Piuttosto che niente va bene anche questo, anche se - secondo me - si tratta di
un'interpretazione riduttiva, perché la sussidiarietà deve essere un concetto
molto più forte, molto più carico di contenuti. Quando investe un'istituzione,
essa deve tener conto anche della partecipazione delle altre istituzioni e,
quindi, di un senso di corresponsabilità. Ci vorrebbe quella che persone più
erudite di me definiscono "sussidiarietà verticale".

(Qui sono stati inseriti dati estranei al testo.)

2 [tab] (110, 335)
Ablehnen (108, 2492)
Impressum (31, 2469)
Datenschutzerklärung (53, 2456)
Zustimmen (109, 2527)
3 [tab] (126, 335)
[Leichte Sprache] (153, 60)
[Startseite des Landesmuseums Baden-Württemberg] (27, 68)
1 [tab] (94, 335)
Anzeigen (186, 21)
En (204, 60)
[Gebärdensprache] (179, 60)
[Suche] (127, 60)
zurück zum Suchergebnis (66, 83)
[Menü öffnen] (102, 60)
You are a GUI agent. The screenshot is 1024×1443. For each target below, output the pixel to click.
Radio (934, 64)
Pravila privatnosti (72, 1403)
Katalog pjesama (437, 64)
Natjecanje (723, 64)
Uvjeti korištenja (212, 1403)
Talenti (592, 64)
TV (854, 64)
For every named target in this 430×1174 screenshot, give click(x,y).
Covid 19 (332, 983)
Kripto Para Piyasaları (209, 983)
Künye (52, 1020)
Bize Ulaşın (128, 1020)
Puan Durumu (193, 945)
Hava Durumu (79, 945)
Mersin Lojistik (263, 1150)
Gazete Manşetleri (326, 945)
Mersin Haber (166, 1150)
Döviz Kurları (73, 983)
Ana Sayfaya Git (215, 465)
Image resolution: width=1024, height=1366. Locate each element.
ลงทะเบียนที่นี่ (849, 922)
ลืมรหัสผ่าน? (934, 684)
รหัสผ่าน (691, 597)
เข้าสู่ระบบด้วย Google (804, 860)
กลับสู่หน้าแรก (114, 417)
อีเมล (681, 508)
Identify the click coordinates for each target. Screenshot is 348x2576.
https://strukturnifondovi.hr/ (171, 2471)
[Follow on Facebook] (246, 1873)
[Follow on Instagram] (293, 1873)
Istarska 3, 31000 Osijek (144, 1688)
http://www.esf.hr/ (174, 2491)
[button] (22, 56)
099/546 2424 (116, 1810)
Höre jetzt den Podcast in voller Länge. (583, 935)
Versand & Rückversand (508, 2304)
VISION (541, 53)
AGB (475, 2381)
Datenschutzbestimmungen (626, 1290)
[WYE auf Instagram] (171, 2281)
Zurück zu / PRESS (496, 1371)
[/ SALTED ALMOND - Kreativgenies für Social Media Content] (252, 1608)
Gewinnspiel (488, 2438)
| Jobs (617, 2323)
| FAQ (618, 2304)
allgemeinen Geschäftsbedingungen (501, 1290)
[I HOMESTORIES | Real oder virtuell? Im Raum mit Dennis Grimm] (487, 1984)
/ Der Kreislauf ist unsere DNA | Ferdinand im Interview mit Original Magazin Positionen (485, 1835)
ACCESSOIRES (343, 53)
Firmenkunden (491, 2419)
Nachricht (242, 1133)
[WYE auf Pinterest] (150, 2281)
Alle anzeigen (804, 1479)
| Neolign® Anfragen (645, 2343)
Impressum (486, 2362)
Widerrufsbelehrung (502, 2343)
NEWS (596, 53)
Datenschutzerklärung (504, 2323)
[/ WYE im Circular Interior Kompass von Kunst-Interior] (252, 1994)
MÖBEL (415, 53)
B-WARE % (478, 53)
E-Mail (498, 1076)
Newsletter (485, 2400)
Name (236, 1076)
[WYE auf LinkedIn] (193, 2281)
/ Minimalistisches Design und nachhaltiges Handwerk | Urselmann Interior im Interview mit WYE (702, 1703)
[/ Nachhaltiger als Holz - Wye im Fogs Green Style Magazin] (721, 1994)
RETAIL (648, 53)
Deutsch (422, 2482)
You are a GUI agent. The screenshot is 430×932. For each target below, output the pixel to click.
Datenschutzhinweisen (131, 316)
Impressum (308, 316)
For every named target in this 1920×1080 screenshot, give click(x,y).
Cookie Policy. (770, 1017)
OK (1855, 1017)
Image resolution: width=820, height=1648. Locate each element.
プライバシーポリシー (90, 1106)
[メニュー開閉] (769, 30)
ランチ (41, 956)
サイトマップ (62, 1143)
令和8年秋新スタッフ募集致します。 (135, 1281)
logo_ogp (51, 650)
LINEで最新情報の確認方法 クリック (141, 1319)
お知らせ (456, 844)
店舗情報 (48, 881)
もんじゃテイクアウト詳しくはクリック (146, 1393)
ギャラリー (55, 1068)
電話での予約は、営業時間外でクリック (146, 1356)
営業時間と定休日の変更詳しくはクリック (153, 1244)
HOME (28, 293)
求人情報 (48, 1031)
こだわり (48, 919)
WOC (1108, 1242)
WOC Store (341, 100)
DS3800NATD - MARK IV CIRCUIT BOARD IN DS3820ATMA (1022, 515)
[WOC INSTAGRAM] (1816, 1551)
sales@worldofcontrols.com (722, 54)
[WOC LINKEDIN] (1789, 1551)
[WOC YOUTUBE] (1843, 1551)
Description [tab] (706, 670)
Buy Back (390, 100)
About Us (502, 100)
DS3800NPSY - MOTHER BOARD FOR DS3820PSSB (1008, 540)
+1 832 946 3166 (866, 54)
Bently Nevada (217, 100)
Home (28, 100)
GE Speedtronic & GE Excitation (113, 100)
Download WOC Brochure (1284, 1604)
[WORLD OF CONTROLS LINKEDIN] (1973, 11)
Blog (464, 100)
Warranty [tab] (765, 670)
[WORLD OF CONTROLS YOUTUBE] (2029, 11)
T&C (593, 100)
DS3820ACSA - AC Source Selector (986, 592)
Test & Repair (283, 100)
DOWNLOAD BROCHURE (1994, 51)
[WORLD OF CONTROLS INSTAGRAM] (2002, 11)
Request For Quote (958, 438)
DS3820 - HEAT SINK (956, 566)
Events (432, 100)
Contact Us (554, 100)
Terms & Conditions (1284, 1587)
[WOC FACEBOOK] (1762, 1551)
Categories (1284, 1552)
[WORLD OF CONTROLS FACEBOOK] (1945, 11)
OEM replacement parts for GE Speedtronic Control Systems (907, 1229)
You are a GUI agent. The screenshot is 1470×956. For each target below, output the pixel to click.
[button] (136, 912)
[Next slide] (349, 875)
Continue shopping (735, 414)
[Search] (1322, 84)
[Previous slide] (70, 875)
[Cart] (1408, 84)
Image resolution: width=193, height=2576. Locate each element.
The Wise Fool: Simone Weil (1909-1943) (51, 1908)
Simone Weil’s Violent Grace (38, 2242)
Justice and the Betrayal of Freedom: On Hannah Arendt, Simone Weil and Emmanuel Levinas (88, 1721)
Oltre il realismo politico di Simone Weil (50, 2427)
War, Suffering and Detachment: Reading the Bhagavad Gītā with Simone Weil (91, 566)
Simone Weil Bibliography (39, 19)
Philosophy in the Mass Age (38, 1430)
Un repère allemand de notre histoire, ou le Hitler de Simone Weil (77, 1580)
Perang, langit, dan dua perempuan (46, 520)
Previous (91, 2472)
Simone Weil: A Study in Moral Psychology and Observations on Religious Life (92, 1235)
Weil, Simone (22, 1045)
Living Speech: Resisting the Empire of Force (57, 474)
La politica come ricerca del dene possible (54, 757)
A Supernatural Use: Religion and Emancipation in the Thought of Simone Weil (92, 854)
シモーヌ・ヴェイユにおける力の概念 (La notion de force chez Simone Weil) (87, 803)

Comunque, ripeto, forti di quello che le Camere di commercio hanno rappresentato
nel passato, della nuova legge, di alcune interpretazioni legislative delle
leggi Bassanini, forti soprattutto del messaggio che il presidente Berlusconi ha
inviato per la celebrazione del nostro centenario, pur restando questa parte
marginale, ci auguriamo che una parte sostanziale della Carta costituzionale
riconosca in maniera netta le autonomie funzionali, riconosca quindi la capacità
istituzionale delle Camere di commercio di poter continuare a svolgere un ruolo
di tutela dei propri appartenenti, cioè le imprese.
PRESIDENTE. Ringrazio i nostri ospiti per la disponibilità manifestata e dichiaro conclusa la loro audizione.
I lavori proseguono in altra sede dalle ore 14,55 alle ore 18,20.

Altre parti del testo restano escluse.